Read an en excerpt from The Beguiling below.
Did it really all begin with that wretched business concerning my cousin?
Maybe there were signs earlier of what was to come; small overlooked invitations to bear witness. That fashionable woman walking twin schnauzers in Trinity Bellwoods Park who frequently allowed — encouraged? — her dogs to dart across my path, their leashes stretched so taut I had no choice but to stumble over them or stop short. Or that guy of indeterminate age beside me on the Queen streetcar that time who whispered, "I need a sister," his Ovaltine-scented breath misting my neck, his shaved head glowing like a moon.
Could it have been as far back as when I was in Grade 6, my year of the horsehair shirt, and I saw (willed myself to see) a meaningful crack in the dormitory wall at the Mount St. Francis Retreat? It resembled nothing so obvious as the face of Christ or the tears of the Virgin, but could have been construed as a hand, the crooked index finger beckoning.

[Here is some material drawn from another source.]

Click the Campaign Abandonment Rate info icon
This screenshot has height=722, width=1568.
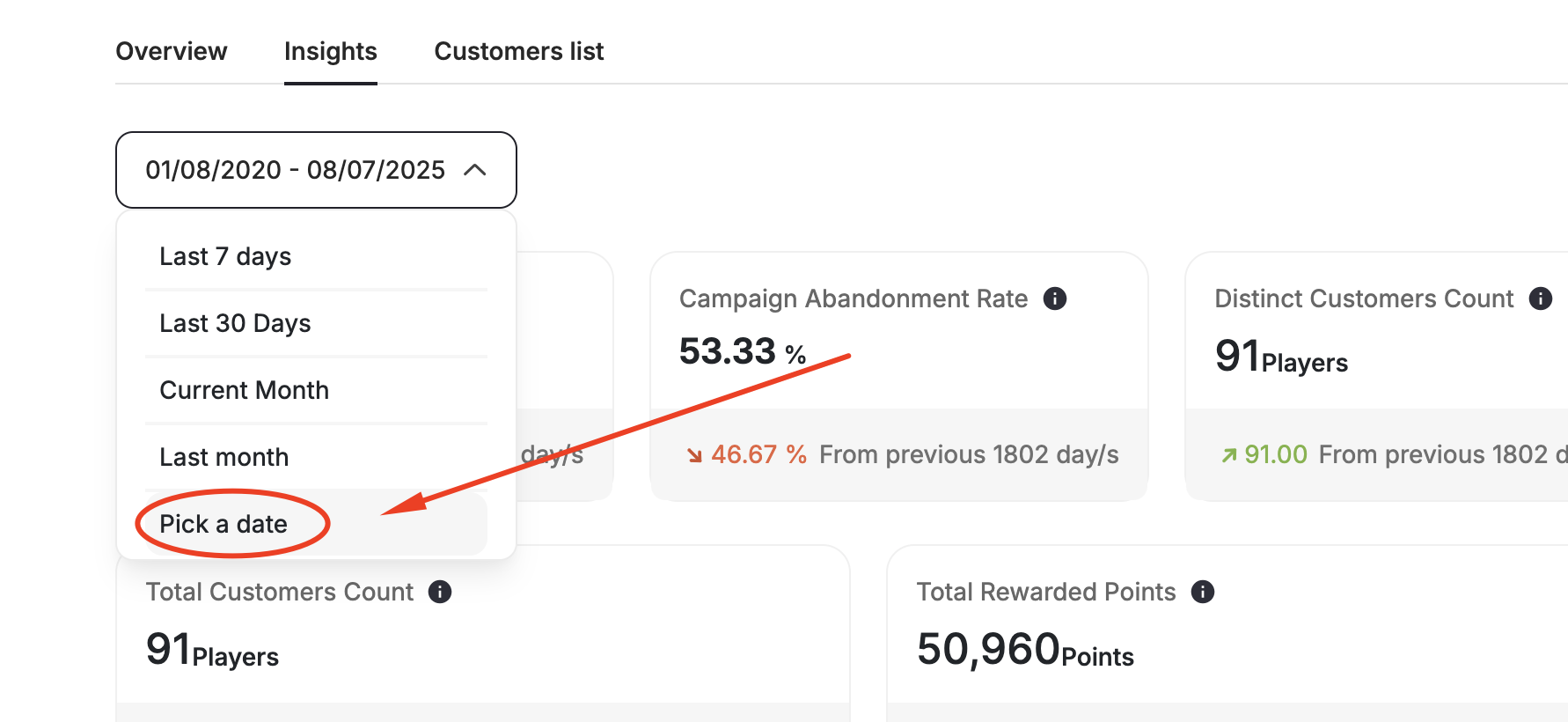point(1054,299)
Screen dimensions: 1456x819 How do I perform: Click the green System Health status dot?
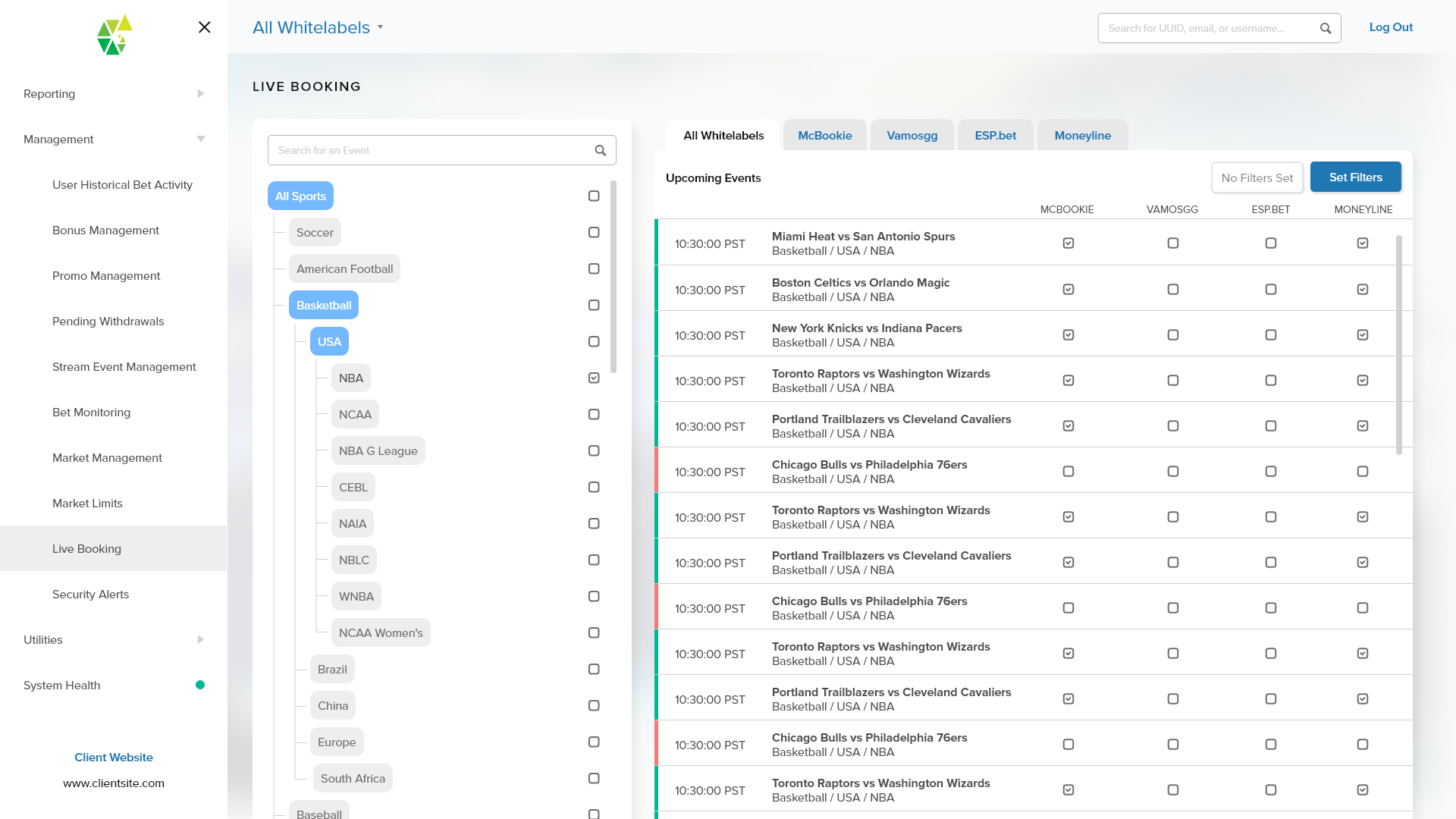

It was during that same Catholic-school retreat that I became convinced I had it in me to be an actress — or even a saint — due to my new-found ability to summon tears at will and to freeze indefinitely during our biblical tableaux of the Stations of the Cross while others quaked and collapsed with suppressed laughter.
That's the thing with hindsight: it threatens you with its certainties, rewrites everything you know.
Or did it take root with Oisín — my still-stinging folly — once upon a time in Ireland? Cursing me and muscling his tongue into my mouth like a small animal. But Oisín doesn't bear thinking about now.
That's the thing with hindsight: it threatens you with its certainties, rewrites everything you know.
When I graduated from high school my parents helped me buy a used AMC Spirit, caramel with a brown stripe, and next to the Gremlin the ugliest vehicle ever rolled off an assembly line. I'd never seen one of these cars until I suddenly owned one, but all at once the streets and parking lots of my hometown teemed with these sad-sack Spirits. More than once I put my key into the lock of a car that wasn't mine and was startled, as if I'd glimpsed myself in another time and place, in a parallel dimension.
Now the dead weight of all that hindsight threatens a brain bleed. Yet there remains something jangly and ungraspable, even absurdly exhilarating, flitting about just outside my field of vision. It's like a memory of the future.
But my poor cousin. That really was the beginning, or the end, of something.